§ **Try it**:
Among the records below, find the line that has "[Is Education Free in Canada?] (386, 473)"; from there, give the lines again exactly, and stop after the line that has "Home Improvement (272, 70)".

[Records from a collection]

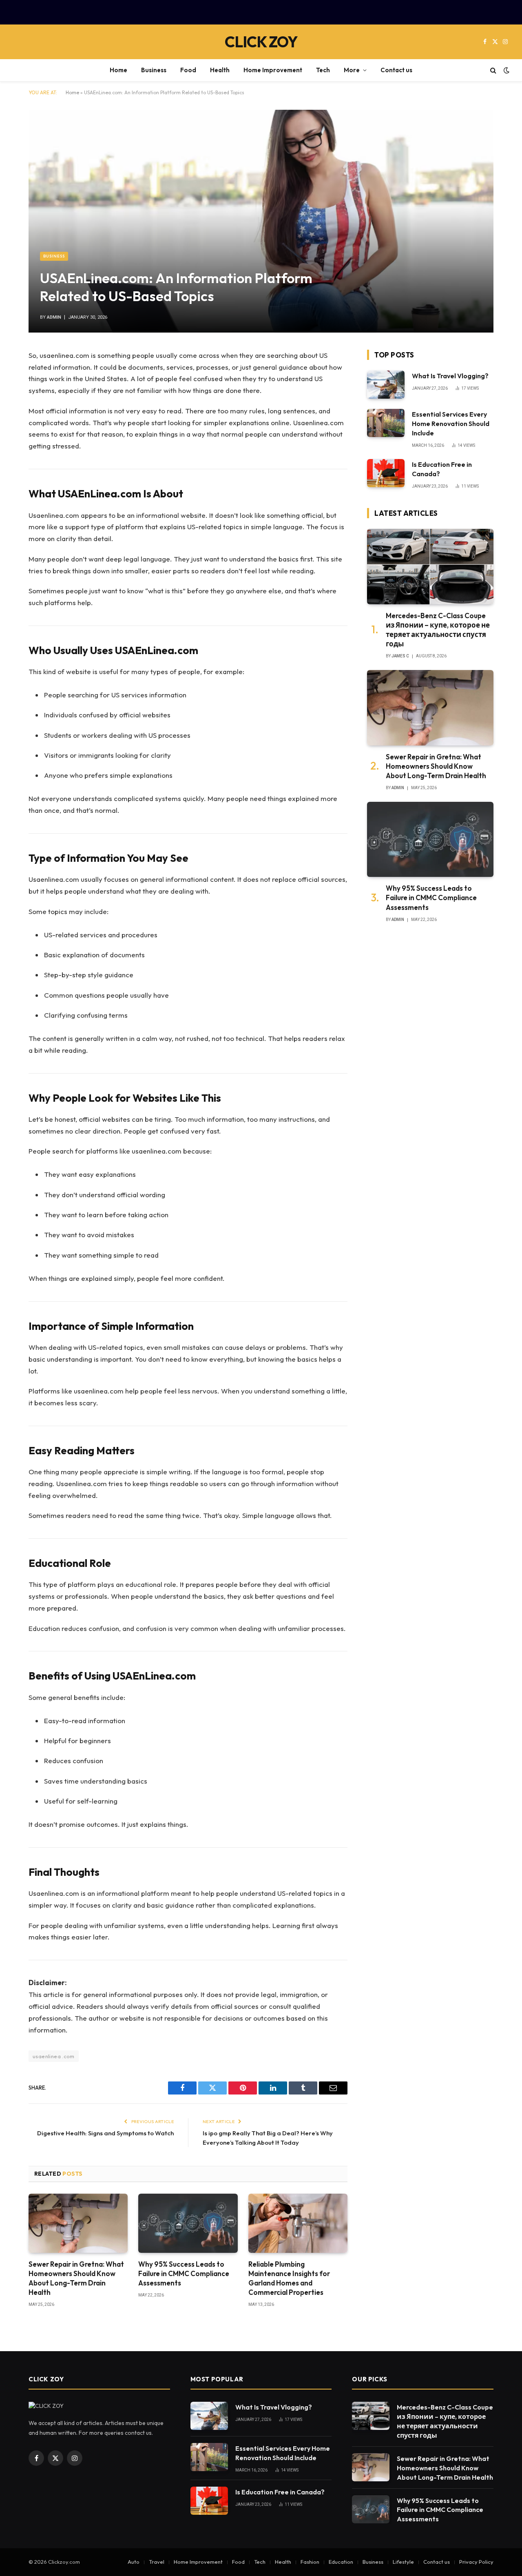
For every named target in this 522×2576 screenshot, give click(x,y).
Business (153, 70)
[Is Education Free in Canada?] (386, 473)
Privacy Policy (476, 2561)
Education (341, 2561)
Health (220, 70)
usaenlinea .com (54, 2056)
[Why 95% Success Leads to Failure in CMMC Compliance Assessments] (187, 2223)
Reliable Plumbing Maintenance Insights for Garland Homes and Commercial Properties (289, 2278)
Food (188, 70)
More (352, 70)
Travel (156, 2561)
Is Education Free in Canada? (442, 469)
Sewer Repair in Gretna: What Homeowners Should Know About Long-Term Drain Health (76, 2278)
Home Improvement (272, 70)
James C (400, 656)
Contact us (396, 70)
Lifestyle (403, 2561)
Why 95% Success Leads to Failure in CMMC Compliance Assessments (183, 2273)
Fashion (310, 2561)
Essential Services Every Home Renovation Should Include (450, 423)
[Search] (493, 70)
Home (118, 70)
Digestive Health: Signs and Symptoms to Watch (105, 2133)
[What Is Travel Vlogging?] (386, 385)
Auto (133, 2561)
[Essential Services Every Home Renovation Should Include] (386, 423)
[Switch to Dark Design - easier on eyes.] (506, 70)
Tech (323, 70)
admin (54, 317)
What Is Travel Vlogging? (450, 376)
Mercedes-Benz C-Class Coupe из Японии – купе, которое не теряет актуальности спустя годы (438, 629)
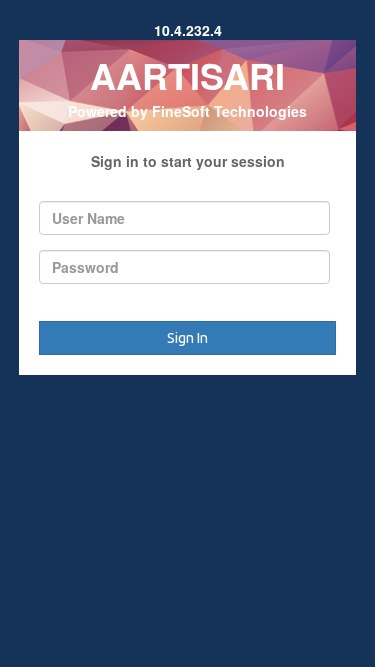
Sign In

§ **Problem solution**:
[Is Education Free in Canada?] (386, 473)
Privacy Policy (476, 2561)
Education (341, 2561)
Health (220, 70)
usaenlinea .com (54, 2056)
[Why 95% Success Leads to Failure in CMMC Compliance Assessments] (187, 2223)
Reliable Plumbing Maintenance Insights for Garland Homes and Commercial Properties (289, 2278)
Food (188, 70)
More (352, 70)
Travel (156, 2561)
Is Education Free in Canada? (442, 469)
Sewer Repair in Gretna: What Homeowners Should Know About Long-Term Drain Health (76, 2278)
Home Improvement (272, 70)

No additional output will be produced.